▸ Aim: Copy every one of the entries below word for word, keeping each line as it stands.

▸ Given records:
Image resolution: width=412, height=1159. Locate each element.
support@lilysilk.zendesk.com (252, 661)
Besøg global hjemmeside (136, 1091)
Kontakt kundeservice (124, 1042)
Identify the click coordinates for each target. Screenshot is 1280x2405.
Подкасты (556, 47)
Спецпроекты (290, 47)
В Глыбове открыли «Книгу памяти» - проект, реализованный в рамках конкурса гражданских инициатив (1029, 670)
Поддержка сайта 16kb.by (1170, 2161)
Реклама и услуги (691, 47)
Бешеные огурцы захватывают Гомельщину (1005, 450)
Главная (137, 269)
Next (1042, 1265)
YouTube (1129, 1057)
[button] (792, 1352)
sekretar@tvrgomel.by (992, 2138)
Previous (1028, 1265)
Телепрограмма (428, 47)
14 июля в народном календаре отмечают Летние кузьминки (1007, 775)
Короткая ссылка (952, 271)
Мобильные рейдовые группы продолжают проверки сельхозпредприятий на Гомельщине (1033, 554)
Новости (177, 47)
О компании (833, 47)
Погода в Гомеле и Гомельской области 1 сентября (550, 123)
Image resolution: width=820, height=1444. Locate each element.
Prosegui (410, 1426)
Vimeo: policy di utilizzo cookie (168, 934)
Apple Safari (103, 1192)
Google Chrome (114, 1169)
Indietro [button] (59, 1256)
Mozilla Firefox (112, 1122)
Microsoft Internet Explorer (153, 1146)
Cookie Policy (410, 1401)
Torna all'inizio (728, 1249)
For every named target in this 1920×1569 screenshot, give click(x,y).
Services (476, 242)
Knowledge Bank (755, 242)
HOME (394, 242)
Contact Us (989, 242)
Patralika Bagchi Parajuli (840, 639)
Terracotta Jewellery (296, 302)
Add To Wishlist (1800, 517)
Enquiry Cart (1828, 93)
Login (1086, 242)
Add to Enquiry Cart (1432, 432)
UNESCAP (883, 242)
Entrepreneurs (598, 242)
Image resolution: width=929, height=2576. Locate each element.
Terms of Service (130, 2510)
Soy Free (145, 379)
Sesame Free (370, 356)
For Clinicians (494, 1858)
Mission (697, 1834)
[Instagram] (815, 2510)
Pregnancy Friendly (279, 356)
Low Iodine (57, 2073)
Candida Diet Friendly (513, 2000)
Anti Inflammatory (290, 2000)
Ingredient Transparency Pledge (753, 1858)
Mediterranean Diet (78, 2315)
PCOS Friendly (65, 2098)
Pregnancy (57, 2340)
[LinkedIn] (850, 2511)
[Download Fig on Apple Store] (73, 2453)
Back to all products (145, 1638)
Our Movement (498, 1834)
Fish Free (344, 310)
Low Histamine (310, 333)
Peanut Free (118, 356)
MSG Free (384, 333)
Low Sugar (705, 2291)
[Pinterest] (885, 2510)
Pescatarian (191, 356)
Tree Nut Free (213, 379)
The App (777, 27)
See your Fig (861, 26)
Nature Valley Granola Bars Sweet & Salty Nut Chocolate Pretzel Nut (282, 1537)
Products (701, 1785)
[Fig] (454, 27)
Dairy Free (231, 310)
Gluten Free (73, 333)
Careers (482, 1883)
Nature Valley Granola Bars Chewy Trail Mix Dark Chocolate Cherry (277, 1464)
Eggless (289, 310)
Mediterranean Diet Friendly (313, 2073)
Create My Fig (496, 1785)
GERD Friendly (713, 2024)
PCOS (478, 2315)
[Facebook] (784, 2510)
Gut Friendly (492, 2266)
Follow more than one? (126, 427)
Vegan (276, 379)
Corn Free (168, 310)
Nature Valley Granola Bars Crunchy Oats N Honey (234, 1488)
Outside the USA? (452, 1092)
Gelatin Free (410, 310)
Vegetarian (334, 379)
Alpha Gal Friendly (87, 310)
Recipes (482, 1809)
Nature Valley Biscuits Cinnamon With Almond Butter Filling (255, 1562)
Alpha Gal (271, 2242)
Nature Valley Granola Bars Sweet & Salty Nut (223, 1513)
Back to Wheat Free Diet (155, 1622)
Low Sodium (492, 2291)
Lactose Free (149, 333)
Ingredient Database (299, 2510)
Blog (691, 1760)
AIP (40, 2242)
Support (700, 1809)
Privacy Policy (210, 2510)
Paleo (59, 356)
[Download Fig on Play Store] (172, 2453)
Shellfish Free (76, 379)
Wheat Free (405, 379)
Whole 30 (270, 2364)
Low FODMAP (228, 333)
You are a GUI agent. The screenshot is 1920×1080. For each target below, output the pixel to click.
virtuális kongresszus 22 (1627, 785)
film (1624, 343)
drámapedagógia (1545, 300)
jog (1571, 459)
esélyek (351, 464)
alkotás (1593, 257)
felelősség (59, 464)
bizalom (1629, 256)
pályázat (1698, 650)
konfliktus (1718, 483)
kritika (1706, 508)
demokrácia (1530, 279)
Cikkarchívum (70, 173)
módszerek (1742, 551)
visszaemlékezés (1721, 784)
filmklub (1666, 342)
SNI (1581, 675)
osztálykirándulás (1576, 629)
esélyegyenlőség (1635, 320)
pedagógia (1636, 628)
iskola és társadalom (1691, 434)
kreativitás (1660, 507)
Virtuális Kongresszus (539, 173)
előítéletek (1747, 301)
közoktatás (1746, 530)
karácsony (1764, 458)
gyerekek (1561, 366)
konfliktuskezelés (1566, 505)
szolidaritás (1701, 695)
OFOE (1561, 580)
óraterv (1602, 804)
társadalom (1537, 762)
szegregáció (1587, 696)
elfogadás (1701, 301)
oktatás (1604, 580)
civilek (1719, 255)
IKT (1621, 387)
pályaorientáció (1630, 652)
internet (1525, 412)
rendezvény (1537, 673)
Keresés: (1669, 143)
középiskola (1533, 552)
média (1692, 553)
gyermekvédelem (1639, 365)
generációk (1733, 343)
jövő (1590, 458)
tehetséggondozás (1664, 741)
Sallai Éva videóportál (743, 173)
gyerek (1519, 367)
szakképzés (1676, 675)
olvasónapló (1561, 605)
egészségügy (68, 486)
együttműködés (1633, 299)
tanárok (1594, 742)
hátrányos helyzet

▸ Exercise output:
Image resolution: width=412, height=1159. Locate each element.
support@lilysilk.zendesk.com (252, 661)
Besøg global hjemmeside (136, 1091)
Kontakt kundeservice (124, 1042)
Identify the click coordinates for each target. Screenshot is 1280x2405.
Подкасты (556, 47)
Спецпроекты (290, 47)
В Глыбове открыли «Книгу памяти» - проект, реализованный в рамках конкурса гражданских инициатив (1029, 670)
Поддержка сайта 16kb.by (1170, 2161)
Реклама и услуги (691, 47)
Бешеные огурцы захватывают Гомельщину (1005, 450)
Главная (137, 269)
Next (1042, 1265)
YouTube (1129, 1057)
[button] (792, 1352)
sekretar@tvrgomel.by (992, 2138)
Previous (1028, 1265)
Телепрограмма (428, 47)
14 июля в народном календаре отмечают Летние кузьминки (1007, 775)
Короткая ссылка (952, 271)
Мобильные рейдовые группы продолжают проверки сельхозпредприятий на Гомельщине (1033, 554)
Новости (177, 47)
О компании (833, 47)
Погода в Гомеле и Гомельской области 1 сентября (550, 123)
Image resolution: width=820, height=1444. Locate each element.
Prosegui (410, 1426)
Vimeo: policy di utilizzo cookie (168, 934)
Apple Safari (103, 1192)
Google Chrome (114, 1169)
Indietro [button] (59, 1256)
Mozilla Firefox (112, 1122)
Microsoft Internet Explorer (153, 1146)
Cookie Policy (410, 1401)
Torna all'inizio (728, 1249)
For every named target in this 1920×1569 screenshot, give click(x,y).
Services (476, 242)
Knowledge Bank (755, 242)
HOME (394, 242)
Contact Us (989, 242)
Patralika Bagchi Parajuli (840, 639)
Terracotta Jewellery (296, 302)
Add To Wishlist (1800, 517)
Enquiry Cart (1828, 93)
Login (1086, 242)
Add to Enquiry Cart (1432, 432)
UNESCAP (883, 242)
Entrepreneurs (598, 242)
Image resolution: width=929, height=2576. Locate each element.
Terms of Service (130, 2510)
Soy Free (145, 379)
Sesame Free (370, 356)
For Clinicians (494, 1858)
Mission (697, 1834)
[Instagram] (815, 2510)
Pregnancy Friendly (279, 356)
Low Iodine (57, 2073)
Candida Diet Friendly (513, 2000)
Anti Inflammatory (290, 2000)
Ingredient Transparency Pledge (753, 1858)
Mediterranean Diet (78, 2315)
PCOS Friendly (65, 2098)
Pregnancy (57, 2340)
[LinkedIn] (850, 2511)
[Download Fig on Apple Store] (73, 2453)
Back to all products (145, 1638)
Our Movement (498, 1834)
Fish Free (344, 310)
Low Histamine (310, 333)
Peanut Free (118, 356)
MSG Free (384, 333)
Low Sugar (705, 2291)
[Pinterest] (885, 2510)
Pescatarian (191, 356)
Tree Nut Free (213, 379)
The App (777, 27)
See your Fig (861, 26)
Nature Valley Granola Bars Sweet & Salty Nut Chocolate Pretzel Nut (282, 1537)
Products (701, 1785)
[Fig] (454, 27)
Dairy Free (231, 310)
Gluten Free (73, 333)
Careers (482, 1883)
Nature Valley Granola Bars Chewy Trail Mix Dark Chocolate Cherry (277, 1464)
Eggless (289, 310)
Mediterranean Diet Friendly (313, 2073)
Create My Fig (496, 1785)
GERD Friendly (713, 2024)
PCOS (478, 2315)
[Facebook] (784, 2510)
Gut Friendly (492, 2266)
Follow more than one? (126, 427)
Vegan (276, 379)
Corn Free (168, 310)
Nature Valley Granola Bars Crunchy Oats N Honey (234, 1488)
Outside the USA? (452, 1092)
Gelatin Free (410, 310)
Vegetarian (334, 379)
Alpha Gal Friendly (87, 310)
Recipes (482, 1809)
Nature Valley Biscuits Cinnamon With Almond Butter Filling (255, 1562)
Alpha Gal (271, 2242)
Nature Valley Granola Bars Sweet & Salty Nut (223, 1513)
Back to Wheat Free Diet (155, 1622)
Low Sodium (492, 2291)
Lactose Free (149, 333)
Ingredient Database (299, 2510)
Blog (691, 1760)
AIP (40, 2242)
Support (700, 1809)
Privacy Policy (210, 2510)
Paleo (59, 356)
[Download Fig on Play Store] (172, 2453)
Shellfish Free (76, 379)
Wheat Free (405, 379)
Whole 30 (270, 2364)
Low FODMAP (228, 333)
You are a GUI agent. The screenshot is 1920×1080. For each target below, output the pixel to click.
virtuális kongresszus 22 (1627, 785)
film (1624, 343)
drámapedagógia (1545, 300)
jog (1571, 459)
esélyek (351, 464)
alkotás (1593, 257)
felelősség (59, 464)
bizalom (1629, 256)
pályázat (1698, 650)
konfliktus (1718, 483)
kritika (1706, 508)
demokrácia (1530, 279)
Cikkarchívum (70, 173)
módszerek (1742, 551)
visszaemlékezés (1721, 784)
filmklub (1666, 342)
SNI (1581, 675)
osztálykirándulás (1576, 629)
esélyegyenlőség (1635, 320)
pedagógia (1636, 628)
iskola és társadalom (1691, 434)
kreativitás (1660, 507)
Virtuális Kongresszus (539, 173)
előítéletek (1747, 301)
közoktatás (1746, 530)
karácsony (1764, 458)
gyerekek (1561, 366)
konfliktuskezelés (1566, 505)
szolidaritás (1701, 695)
OFOE (1561, 580)
óraterv (1602, 804)
társadalom (1537, 762)
szegregáció (1587, 696)
elfogadás (1701, 301)
oktatás (1604, 580)
civilek (1719, 255)
IKT (1621, 387)
pályaorientáció (1630, 652)
internet (1525, 412)
rendezvény (1537, 673)
Keresés: (1669, 143)
középiskola (1533, 552)
média (1692, 553)
gyermekvédelem (1639, 365)
generációk (1733, 343)
jövő (1590, 458)
tehetséggondozás (1664, 741)
Sallai Éva videóportál (743, 173)
gyerek (1519, 367)
szakképzés (1676, 675)
olvasónapló (1561, 605)
egészségügy (68, 486)
együttműködés (1633, 299)
tanárok (1594, 742)
hátrányos helyzet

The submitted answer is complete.